Scope of the standard
The Electronic Industries Alliance (EIA) standard RS-232-C as of 1969 defines:
• Electrical signal characteristics such as voltage levels, signaling rate, timing and slew-rate of signals, voltage withstand level, short-circuit behavior, maximum stray capacitance and cable length
• Interface mechanical characteristics, pluggable connectors and pin identification
• Functions of each circuit in the interface connector
• Standard subsets of interface circuits for selected telecom applications
The standard does not define such elements as character encoding (for example, ASCII, Baudot or EBCDIC), or the framing of characters in the data stream (bits per character, start/stop bits, parity). The standard does not define bit rates for transmission, although the standard says it is intended for bit rates less than 20,000 bits per second. Many modern devices can exceed this speed (38,400 and 57,600 bit/s being common, and 115,200 and 230,400 bit/s making occasional appearances) while still using RS-232 compatible signal levels.

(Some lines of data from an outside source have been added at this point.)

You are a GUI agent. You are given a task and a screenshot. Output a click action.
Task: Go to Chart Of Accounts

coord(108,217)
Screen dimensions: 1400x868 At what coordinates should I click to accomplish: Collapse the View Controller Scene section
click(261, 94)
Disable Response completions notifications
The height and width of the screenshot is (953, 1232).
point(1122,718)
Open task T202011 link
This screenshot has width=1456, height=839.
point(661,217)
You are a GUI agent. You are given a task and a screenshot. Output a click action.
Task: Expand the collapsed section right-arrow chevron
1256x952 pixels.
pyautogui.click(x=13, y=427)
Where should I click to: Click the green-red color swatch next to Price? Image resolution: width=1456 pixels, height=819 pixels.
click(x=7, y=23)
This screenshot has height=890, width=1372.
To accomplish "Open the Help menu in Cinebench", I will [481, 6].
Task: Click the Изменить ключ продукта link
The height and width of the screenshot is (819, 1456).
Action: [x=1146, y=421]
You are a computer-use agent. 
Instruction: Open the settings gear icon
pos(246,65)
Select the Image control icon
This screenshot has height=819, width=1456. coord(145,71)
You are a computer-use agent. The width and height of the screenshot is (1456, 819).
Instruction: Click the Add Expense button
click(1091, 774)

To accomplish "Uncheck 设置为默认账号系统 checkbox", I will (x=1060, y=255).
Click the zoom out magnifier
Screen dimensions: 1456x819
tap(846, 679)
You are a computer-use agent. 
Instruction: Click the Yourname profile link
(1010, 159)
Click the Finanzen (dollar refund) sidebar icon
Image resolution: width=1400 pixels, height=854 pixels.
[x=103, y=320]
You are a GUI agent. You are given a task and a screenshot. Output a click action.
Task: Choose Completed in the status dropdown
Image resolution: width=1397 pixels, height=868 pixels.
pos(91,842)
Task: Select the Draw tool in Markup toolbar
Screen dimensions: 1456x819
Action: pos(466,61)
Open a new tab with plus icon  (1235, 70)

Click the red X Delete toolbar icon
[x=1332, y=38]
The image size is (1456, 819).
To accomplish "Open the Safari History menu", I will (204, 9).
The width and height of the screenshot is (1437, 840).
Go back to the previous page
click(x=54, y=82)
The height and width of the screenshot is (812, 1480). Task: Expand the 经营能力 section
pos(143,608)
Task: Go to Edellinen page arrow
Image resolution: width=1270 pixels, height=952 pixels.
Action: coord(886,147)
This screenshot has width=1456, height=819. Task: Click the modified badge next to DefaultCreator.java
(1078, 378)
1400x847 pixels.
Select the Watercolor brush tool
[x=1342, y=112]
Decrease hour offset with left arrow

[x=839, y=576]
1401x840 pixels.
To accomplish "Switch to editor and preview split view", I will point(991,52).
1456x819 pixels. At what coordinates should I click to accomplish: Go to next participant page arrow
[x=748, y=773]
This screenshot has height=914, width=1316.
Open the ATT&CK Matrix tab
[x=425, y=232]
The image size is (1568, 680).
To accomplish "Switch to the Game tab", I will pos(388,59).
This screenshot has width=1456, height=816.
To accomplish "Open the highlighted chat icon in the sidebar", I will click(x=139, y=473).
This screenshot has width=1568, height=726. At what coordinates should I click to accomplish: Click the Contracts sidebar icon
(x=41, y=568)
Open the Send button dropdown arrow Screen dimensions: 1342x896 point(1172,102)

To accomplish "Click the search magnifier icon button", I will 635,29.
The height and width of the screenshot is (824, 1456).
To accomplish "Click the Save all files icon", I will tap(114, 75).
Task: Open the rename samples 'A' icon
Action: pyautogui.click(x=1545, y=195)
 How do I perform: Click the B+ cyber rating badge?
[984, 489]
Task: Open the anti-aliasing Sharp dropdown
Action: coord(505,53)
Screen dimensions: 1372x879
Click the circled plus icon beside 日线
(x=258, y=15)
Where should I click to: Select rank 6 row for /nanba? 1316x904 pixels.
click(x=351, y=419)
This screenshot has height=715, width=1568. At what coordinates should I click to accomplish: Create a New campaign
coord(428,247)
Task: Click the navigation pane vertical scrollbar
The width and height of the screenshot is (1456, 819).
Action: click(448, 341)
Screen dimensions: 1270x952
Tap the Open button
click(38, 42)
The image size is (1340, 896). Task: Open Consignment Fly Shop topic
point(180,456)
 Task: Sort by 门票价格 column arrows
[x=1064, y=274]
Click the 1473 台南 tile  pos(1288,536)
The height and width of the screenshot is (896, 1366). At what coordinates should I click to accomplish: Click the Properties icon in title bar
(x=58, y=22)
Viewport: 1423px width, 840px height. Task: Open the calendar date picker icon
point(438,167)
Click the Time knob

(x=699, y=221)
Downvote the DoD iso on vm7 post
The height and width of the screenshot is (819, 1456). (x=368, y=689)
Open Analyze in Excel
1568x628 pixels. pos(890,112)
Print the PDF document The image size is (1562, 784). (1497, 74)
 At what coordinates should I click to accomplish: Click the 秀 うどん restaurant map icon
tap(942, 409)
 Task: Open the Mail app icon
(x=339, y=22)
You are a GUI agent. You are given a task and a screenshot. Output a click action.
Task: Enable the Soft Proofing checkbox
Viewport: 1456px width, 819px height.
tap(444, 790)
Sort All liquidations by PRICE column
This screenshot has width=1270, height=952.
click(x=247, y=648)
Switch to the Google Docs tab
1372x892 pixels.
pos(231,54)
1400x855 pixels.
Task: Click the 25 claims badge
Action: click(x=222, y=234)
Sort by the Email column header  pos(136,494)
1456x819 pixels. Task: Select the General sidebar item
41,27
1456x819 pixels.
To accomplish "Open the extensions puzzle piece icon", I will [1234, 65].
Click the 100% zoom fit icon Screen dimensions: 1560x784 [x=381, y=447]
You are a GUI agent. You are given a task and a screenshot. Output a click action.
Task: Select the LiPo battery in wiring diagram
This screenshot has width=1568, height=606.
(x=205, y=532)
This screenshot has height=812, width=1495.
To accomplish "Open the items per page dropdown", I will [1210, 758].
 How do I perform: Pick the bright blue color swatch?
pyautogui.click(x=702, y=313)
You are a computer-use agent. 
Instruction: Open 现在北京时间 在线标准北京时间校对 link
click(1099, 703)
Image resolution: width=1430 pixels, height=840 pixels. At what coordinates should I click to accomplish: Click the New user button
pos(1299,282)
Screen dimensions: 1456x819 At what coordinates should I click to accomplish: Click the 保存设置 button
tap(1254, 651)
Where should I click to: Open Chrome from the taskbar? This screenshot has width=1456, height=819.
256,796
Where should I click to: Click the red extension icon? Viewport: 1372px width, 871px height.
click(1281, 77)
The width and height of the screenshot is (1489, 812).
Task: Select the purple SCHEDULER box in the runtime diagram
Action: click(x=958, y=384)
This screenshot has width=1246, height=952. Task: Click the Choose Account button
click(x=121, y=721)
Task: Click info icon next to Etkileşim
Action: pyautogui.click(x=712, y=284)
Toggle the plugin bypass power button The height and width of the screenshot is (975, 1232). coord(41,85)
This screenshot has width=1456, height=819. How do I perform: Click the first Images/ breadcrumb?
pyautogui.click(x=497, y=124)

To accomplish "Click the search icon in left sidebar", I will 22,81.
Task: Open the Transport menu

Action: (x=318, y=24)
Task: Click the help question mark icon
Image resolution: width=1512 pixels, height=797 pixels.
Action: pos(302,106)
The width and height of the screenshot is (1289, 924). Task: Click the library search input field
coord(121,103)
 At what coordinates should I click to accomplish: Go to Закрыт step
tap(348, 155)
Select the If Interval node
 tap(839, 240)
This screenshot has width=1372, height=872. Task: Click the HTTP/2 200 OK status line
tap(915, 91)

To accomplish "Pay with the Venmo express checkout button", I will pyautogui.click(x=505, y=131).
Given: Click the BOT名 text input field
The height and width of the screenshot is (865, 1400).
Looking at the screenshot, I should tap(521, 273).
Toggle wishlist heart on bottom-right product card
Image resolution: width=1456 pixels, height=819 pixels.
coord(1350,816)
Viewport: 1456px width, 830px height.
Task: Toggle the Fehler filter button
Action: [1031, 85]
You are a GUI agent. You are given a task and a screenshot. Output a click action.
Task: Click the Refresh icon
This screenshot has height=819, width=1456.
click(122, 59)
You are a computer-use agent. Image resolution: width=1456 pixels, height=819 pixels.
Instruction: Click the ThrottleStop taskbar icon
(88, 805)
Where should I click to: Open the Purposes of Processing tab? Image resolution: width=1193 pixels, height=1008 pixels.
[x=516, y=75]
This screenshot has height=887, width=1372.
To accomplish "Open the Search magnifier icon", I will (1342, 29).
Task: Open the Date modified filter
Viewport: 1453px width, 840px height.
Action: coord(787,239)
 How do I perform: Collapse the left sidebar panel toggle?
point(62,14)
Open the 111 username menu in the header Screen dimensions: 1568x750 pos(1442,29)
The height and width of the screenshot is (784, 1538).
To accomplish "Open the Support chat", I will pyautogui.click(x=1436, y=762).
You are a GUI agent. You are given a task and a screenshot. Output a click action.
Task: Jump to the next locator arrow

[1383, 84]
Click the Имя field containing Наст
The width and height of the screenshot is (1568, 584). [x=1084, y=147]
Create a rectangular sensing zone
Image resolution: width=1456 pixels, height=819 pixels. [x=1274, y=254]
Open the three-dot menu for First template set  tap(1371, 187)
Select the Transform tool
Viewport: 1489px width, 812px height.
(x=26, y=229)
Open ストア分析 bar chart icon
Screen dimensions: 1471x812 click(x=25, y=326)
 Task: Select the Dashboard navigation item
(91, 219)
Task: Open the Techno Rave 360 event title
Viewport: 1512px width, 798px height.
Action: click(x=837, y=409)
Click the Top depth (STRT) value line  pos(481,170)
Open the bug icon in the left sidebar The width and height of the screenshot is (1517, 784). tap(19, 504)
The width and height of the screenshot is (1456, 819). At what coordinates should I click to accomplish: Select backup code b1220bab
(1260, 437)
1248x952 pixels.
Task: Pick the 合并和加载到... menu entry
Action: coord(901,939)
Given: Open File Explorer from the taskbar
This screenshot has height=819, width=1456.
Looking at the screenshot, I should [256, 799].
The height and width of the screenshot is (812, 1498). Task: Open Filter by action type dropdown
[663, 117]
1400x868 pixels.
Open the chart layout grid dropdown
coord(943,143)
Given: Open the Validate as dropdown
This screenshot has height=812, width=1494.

Limitations of the standard
Because the application of RS-232 has extended far beyond the original purpose of interconnecting a terminal with a modem, successor standards have been developed to address the limitations. Issues with the RS-232 standard include:
• The large voltage swings and requirement for positive and negative supplies increases power consumption of the interface and complicates power supply design. The voltage swing requirement also limits the upper speed of a compatible interface.
• Single-ended signalling referred to a common signal ground limit the noise immunity and transmission distance.
• Multi-drop (meaning a connection between more than two devices) operation of an RS-232 compatible interface is not defined; while multi-drop "work-arounds" have been devised, they have limitations in speed and compatibility.
• Asymmetrical definitions of the two ends of the link make the assignment of the role of a newly developed device problematical; the designer must decide on either a DTE-like or DCE-like interface and which connector pin assignments to use.
• The handshaking and control lines of the interface are intended for the setup and takedown of a dial-up communication circuit; in particular, the use of handshake lines for flow control is not reliably implemented in many devices.